WHAT NEEDS TO BE DONE → Report back every line of the entries that contains "computer", exactly as written.

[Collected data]
Segment Open
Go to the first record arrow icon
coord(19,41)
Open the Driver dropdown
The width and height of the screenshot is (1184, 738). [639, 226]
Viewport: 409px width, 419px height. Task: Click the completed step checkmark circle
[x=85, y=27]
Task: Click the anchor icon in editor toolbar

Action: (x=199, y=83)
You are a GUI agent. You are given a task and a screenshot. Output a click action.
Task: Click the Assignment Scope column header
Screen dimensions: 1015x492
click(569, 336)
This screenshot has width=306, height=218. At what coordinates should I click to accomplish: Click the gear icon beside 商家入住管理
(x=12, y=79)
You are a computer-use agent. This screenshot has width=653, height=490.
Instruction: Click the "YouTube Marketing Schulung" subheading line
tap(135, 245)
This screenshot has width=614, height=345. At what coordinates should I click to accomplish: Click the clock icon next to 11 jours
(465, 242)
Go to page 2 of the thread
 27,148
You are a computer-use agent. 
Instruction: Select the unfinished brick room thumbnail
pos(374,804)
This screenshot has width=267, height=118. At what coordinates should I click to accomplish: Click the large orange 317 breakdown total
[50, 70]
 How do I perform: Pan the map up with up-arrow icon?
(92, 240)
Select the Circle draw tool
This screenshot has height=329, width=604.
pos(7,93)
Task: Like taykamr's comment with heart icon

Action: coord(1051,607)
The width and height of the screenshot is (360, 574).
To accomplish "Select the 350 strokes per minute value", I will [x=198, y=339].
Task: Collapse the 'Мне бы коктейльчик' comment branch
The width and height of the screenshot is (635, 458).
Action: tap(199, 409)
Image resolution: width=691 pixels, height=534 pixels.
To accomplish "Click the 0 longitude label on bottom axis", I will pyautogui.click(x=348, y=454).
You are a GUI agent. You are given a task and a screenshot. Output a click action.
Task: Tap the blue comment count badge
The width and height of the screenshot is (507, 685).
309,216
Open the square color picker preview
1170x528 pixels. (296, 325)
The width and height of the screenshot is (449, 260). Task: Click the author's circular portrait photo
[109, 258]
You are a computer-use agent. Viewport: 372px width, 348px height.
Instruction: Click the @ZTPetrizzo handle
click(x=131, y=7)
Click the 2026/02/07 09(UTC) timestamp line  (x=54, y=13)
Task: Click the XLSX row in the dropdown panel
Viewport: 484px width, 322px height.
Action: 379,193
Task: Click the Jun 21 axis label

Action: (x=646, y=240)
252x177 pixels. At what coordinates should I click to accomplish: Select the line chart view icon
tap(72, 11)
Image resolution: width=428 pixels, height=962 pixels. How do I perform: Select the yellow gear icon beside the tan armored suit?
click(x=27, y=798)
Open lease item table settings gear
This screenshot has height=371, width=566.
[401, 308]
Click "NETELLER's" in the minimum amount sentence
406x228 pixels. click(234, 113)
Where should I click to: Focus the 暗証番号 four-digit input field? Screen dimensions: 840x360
Segment Closed
ANSWER →
You are a computer-use agent. This screenshot has width=653, height=490.
You are a computer-use agent. 
You are a computer-use agent. Viewport: 372px width, 348px height.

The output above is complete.